:: Directive ::
Rewrite the lines as a two-column CSV with headers instruction and answer, one row for each thing asked. Begin at the first line and stop after the line containing "should pyautogui.click(x=660, y=80).". Quote every field and turn any line breaks within a field into spaces.

------ Entries supplied ------

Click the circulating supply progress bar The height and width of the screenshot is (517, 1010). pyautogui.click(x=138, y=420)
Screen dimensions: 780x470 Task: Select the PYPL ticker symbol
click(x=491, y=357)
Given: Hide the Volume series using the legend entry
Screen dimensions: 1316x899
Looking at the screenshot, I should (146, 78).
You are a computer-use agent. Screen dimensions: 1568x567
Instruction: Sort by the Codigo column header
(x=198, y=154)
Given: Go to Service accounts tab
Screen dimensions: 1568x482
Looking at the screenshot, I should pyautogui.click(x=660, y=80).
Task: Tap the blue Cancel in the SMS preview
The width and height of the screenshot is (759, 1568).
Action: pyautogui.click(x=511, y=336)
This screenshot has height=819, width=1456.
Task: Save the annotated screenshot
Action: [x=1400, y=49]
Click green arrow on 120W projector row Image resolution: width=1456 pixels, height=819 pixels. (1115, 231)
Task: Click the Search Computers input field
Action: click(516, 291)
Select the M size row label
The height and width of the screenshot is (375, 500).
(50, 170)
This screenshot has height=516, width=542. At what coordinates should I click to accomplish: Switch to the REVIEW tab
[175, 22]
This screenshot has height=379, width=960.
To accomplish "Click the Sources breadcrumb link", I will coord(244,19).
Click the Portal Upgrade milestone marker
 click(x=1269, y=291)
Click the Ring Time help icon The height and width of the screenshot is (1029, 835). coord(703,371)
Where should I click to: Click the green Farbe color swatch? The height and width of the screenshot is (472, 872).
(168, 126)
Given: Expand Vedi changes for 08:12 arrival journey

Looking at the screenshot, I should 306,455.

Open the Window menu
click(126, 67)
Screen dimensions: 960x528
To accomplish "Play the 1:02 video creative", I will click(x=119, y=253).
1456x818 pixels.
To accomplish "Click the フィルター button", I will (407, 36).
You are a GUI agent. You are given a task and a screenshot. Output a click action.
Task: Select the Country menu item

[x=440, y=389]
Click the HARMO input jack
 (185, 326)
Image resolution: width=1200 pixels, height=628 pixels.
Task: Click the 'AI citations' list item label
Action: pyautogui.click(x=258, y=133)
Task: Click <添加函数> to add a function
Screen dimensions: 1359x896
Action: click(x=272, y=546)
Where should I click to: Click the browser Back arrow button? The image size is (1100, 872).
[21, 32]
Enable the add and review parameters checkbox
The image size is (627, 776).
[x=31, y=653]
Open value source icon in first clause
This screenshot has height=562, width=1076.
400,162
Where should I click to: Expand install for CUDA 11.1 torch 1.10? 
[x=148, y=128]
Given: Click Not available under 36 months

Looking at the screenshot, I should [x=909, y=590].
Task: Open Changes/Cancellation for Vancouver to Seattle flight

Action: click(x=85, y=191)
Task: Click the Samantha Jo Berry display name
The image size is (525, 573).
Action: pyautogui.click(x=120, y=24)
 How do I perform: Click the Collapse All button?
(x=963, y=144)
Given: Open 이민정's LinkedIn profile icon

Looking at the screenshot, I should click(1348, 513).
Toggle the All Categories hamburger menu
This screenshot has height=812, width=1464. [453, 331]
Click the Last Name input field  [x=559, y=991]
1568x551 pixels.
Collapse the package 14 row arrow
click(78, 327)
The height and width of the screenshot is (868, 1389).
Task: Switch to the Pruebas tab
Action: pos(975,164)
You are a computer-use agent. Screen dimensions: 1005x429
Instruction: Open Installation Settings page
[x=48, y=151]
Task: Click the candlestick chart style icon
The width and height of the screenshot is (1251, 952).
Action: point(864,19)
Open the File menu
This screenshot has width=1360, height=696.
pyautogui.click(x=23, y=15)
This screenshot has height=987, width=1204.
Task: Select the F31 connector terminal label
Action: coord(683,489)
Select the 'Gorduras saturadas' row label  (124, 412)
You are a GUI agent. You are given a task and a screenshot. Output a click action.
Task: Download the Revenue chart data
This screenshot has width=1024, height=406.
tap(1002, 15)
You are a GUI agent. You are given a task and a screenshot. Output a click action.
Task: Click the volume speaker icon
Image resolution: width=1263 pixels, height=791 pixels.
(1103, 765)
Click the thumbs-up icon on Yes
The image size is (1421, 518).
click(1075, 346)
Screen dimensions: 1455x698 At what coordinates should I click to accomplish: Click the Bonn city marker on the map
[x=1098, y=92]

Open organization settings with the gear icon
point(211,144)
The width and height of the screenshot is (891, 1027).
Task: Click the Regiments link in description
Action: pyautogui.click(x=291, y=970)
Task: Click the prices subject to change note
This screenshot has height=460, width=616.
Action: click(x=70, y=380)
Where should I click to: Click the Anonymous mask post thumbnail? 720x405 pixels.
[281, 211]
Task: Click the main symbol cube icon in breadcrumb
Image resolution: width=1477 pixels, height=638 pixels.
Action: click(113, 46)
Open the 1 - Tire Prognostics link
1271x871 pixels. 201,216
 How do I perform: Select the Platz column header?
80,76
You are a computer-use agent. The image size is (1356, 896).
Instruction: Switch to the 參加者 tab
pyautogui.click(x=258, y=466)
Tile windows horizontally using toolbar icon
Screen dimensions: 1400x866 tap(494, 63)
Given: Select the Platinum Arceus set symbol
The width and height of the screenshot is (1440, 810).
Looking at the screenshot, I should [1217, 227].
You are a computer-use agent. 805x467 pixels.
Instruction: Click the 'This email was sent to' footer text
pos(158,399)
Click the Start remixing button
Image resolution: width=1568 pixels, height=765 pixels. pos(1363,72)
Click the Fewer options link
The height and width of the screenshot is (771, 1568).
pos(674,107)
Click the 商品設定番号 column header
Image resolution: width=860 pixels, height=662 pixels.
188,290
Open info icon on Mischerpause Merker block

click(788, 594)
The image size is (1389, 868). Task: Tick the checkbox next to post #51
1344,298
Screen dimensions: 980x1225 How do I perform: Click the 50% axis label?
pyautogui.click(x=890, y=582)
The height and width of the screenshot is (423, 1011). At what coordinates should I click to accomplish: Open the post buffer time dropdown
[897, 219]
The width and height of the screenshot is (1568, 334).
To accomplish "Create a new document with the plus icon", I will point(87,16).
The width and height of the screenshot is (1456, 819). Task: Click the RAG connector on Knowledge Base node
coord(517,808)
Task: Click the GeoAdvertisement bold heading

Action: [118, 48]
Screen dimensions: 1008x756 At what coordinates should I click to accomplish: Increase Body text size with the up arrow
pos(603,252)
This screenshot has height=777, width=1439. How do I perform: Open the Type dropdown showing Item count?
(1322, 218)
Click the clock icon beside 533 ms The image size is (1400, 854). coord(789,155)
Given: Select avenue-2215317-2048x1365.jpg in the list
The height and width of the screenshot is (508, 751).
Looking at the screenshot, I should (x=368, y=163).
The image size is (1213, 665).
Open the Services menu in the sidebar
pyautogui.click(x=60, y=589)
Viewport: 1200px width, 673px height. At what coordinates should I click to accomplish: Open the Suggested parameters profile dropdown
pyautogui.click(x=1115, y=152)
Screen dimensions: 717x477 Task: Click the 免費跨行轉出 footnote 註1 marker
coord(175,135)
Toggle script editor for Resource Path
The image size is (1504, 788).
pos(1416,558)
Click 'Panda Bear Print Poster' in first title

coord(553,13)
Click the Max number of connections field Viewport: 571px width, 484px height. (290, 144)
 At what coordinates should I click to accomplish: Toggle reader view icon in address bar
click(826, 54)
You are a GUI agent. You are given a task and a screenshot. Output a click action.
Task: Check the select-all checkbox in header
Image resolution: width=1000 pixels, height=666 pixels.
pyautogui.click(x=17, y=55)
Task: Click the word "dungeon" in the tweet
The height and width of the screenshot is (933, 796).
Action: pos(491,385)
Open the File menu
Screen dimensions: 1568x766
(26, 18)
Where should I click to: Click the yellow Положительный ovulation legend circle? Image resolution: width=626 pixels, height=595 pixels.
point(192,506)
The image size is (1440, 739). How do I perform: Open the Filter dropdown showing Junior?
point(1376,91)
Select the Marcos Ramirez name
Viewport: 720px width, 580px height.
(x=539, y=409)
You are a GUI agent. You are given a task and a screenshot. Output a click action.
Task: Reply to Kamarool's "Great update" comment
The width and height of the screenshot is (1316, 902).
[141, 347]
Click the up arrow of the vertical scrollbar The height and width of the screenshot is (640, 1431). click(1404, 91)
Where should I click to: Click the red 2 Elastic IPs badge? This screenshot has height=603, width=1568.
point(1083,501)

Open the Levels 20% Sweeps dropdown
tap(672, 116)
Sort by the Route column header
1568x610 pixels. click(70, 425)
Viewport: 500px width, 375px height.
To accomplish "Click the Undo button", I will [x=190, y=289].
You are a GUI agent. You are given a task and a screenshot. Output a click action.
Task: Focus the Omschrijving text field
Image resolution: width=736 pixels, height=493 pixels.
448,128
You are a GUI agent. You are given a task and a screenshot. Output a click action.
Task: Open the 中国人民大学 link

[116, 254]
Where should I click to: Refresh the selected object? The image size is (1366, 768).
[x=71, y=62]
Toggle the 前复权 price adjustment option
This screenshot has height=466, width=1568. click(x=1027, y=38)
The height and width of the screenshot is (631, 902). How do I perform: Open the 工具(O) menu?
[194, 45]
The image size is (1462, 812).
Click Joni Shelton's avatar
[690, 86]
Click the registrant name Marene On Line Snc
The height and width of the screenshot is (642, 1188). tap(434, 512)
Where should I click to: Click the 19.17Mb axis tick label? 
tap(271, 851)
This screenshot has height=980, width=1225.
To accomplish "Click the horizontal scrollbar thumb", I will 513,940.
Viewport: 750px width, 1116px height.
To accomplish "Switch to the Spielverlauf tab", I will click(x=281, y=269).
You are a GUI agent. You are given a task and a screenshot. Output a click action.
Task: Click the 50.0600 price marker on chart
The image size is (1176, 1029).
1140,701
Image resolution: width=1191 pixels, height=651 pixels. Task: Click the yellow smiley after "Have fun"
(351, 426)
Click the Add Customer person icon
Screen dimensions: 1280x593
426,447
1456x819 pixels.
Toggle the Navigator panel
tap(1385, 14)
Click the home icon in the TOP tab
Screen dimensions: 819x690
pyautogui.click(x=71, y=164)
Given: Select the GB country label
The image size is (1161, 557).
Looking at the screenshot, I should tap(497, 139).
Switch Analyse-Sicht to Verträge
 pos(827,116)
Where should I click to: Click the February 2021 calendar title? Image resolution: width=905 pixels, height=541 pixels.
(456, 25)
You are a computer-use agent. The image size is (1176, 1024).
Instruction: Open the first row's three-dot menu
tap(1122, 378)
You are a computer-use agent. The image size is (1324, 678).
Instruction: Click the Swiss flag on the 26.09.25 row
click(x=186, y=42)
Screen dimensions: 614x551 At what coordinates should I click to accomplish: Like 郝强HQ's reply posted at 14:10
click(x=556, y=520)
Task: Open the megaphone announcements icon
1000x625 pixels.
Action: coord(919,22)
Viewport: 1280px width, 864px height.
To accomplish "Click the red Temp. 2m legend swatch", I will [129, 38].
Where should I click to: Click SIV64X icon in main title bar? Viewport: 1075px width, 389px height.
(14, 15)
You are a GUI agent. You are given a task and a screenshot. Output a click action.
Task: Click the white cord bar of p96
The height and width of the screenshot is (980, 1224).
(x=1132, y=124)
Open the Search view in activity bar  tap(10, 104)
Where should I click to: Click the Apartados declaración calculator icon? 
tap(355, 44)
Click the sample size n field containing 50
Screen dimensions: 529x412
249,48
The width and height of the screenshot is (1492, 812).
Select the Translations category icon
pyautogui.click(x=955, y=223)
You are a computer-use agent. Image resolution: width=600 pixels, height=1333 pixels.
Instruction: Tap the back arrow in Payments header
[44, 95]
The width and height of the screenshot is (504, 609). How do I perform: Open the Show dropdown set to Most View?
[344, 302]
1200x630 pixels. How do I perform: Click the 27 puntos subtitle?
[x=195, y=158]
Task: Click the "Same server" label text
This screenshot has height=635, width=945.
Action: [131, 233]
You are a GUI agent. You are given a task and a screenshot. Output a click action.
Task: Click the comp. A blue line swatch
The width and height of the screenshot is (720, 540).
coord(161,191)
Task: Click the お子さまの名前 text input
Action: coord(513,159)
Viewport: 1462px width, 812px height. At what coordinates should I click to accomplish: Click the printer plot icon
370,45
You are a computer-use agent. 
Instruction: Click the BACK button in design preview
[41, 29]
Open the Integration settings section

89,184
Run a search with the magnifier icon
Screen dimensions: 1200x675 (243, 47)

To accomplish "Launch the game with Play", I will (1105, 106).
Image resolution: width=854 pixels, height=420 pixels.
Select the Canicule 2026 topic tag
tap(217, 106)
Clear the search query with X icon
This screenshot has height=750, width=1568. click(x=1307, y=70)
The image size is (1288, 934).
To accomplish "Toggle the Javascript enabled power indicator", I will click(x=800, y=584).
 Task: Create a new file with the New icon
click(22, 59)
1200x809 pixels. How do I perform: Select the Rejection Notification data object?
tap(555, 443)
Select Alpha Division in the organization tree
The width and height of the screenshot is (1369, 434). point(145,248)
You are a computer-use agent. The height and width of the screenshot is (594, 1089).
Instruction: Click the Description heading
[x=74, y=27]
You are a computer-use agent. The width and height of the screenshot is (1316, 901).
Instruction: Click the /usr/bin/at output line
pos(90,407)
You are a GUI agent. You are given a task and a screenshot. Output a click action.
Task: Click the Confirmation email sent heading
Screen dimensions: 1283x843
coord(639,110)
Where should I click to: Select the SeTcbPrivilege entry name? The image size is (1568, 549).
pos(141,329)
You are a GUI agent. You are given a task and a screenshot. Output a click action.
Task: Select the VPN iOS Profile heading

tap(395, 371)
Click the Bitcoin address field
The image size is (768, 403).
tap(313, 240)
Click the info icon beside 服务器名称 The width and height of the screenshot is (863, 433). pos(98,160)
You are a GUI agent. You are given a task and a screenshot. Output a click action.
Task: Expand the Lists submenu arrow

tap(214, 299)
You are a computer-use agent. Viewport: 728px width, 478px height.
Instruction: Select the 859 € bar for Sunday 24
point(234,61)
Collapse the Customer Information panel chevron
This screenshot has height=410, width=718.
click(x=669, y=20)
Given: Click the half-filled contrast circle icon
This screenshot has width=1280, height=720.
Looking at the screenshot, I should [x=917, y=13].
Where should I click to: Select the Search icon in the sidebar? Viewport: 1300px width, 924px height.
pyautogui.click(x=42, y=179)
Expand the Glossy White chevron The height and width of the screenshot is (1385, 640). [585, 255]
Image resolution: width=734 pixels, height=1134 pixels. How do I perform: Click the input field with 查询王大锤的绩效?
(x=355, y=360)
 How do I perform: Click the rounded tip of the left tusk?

------

:: Exercise response ::
instruction,answer
"Click the circulating supply progress bar The height and width of the screenshot is (517, 1010).","pyautogui.click(x=138, y=420)"
"Screen dimensions: 780x470 Task: Select the PYPL ticker symbol","click(x=491, y=357)"
"Given: Hide the Volume series using the legend entry Screen dimensions: 1316x899","Looking at the screenshot, I should (146, 78)."
"You are a computer-use agent. Screen dimensions: 1568x567 Instruction: Sort by the Codigo column header","(x=198, y=154)"
"Given: Go to Service accounts tab Screen dimensions: 1568x482","Looking at the screenshot, I should pyautogui.click(x=660, y=80)."